Exercise materials:
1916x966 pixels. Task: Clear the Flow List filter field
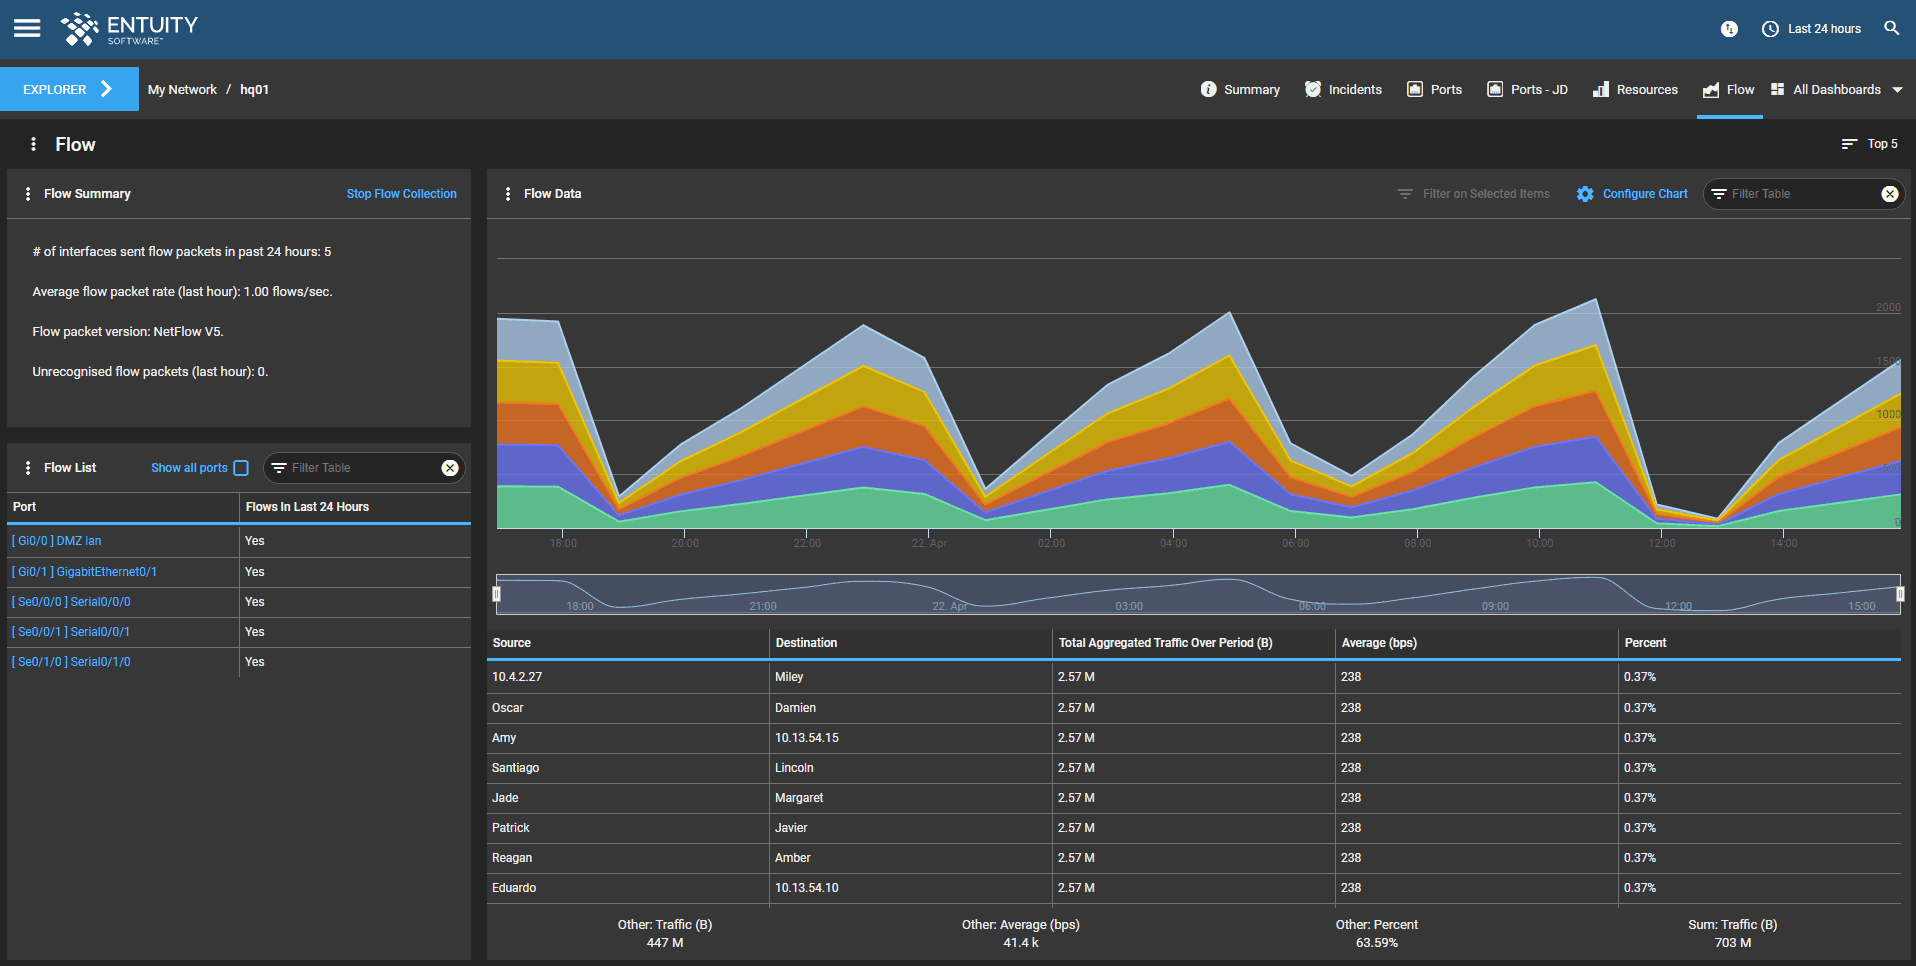(450, 468)
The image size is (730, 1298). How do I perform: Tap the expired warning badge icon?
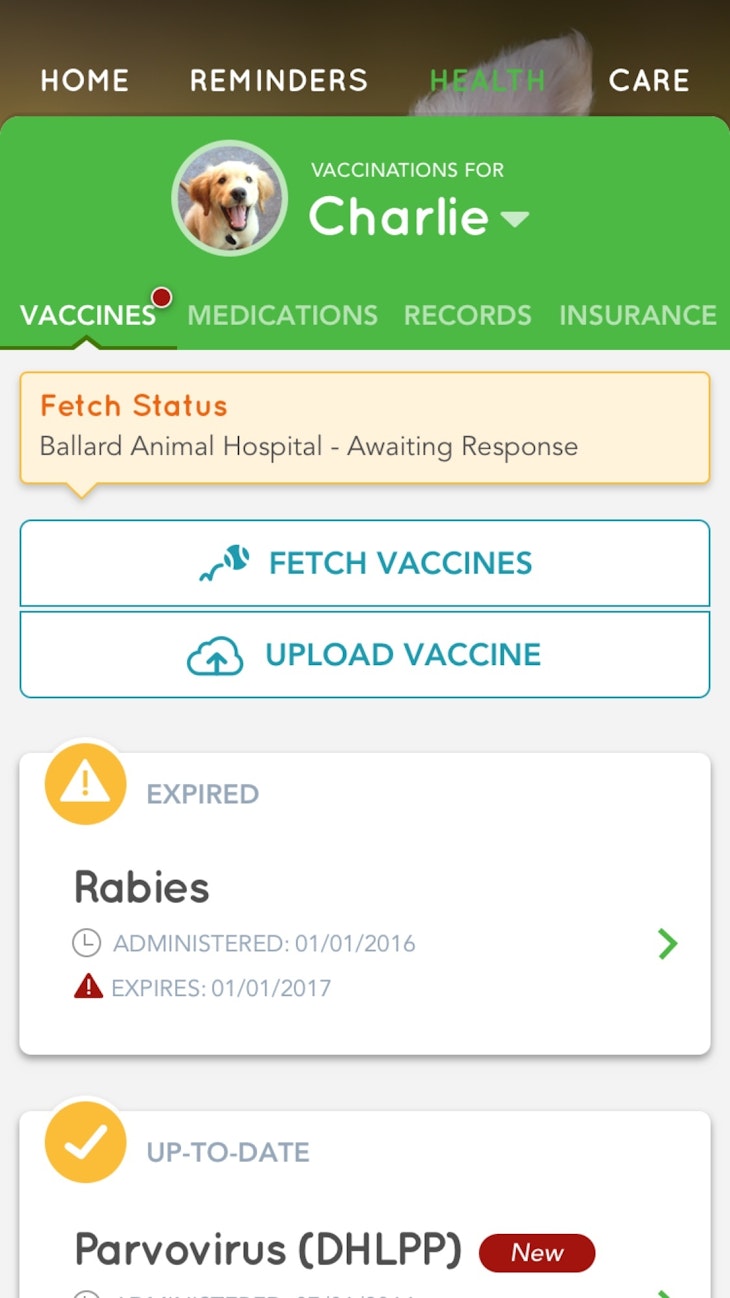click(x=86, y=785)
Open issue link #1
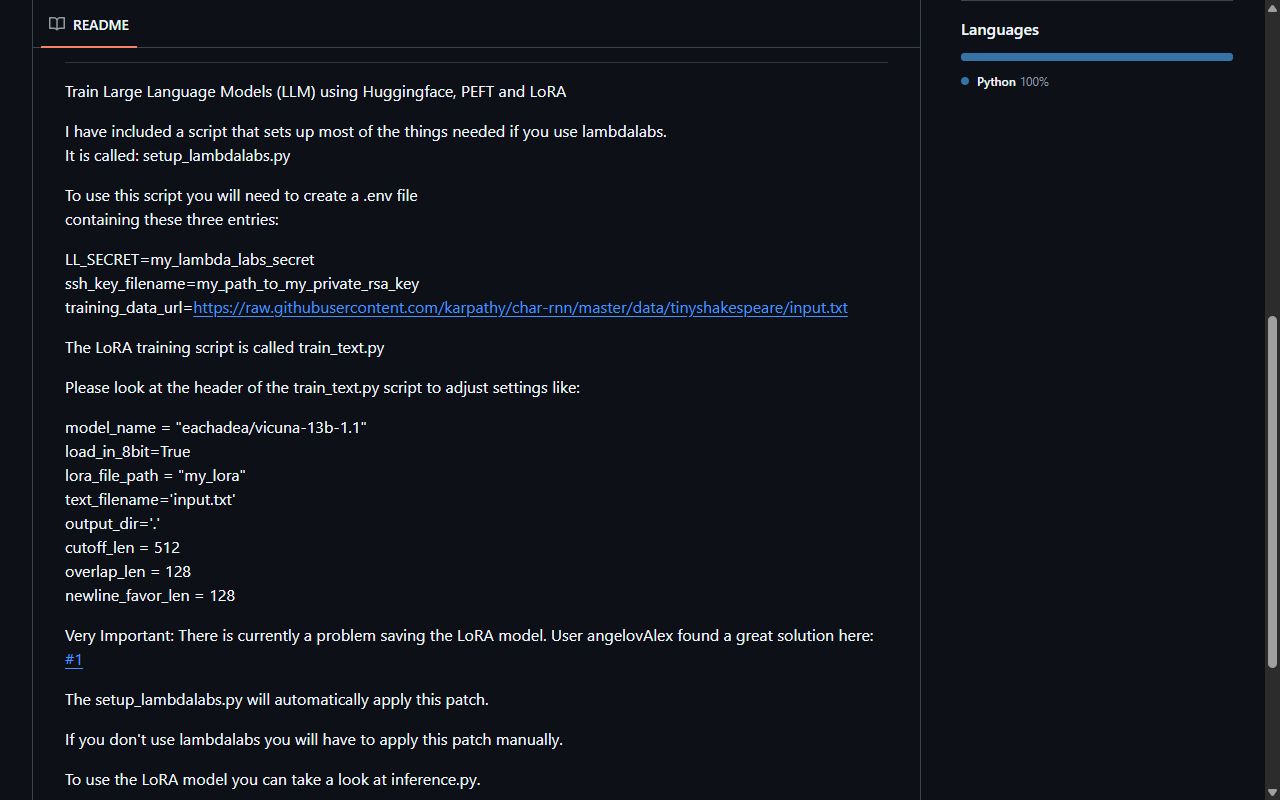 click(x=74, y=659)
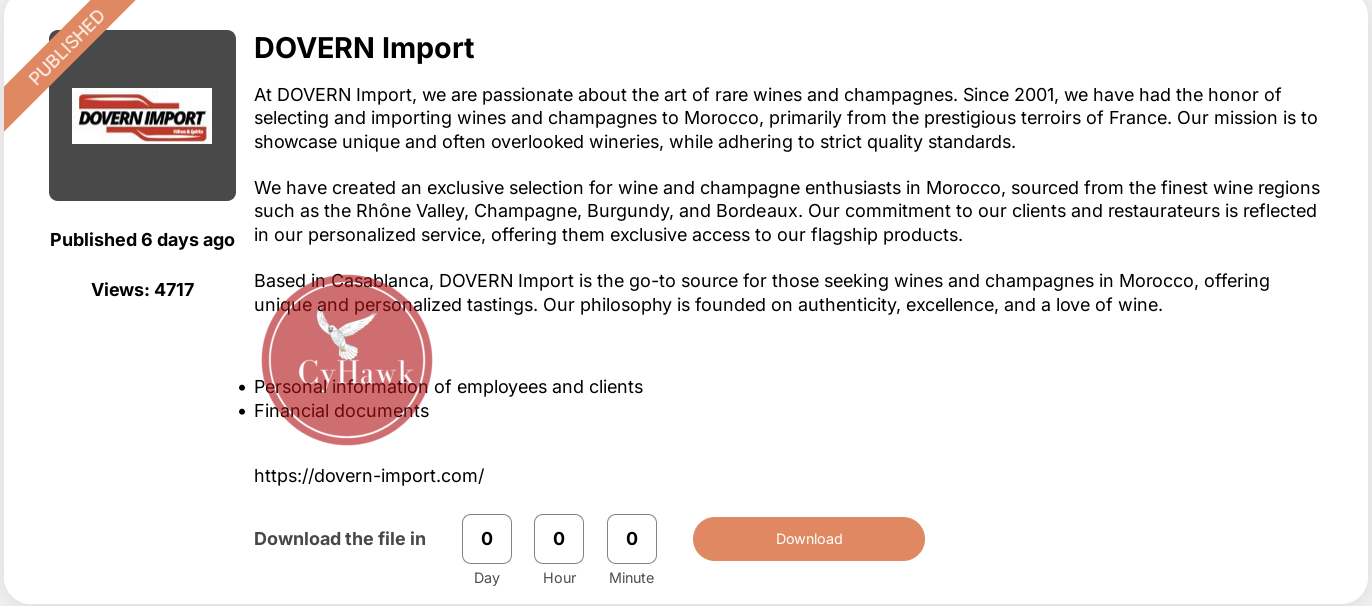Click the orange Download button
The image size is (1372, 606).
pos(808,539)
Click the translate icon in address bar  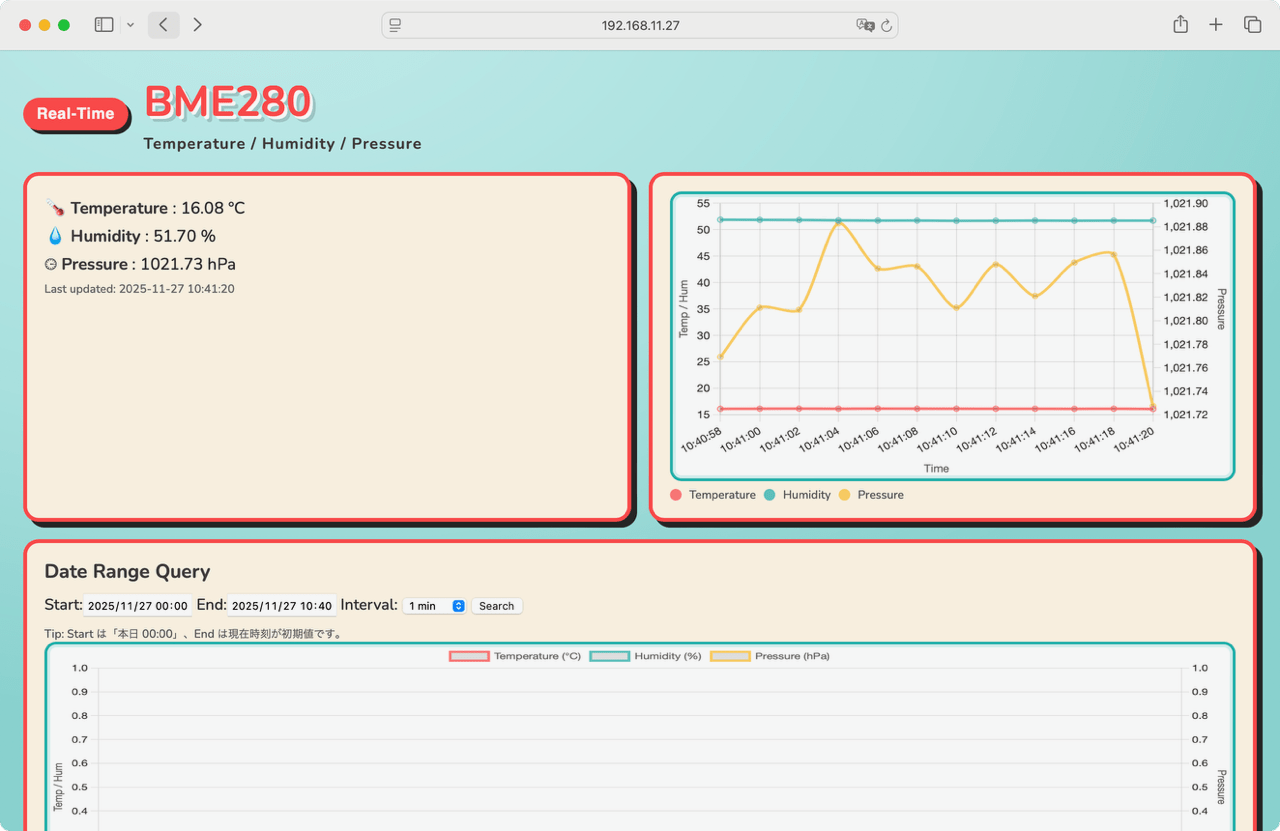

Exercise task:
Reproduce all of the data above verbatim, leaving out the pictures.

Solution:
1916x966 pixels. Task: Clear the Flow List filter field
(450, 468)
The image size is (730, 1298). How do I perform: Tap the expired warning badge icon?
click(x=86, y=785)
Open issue link #1
 click(x=74, y=659)
Click the orange Download button
The image size is (1372, 606).
pos(808,539)
Click the translate icon in address bar  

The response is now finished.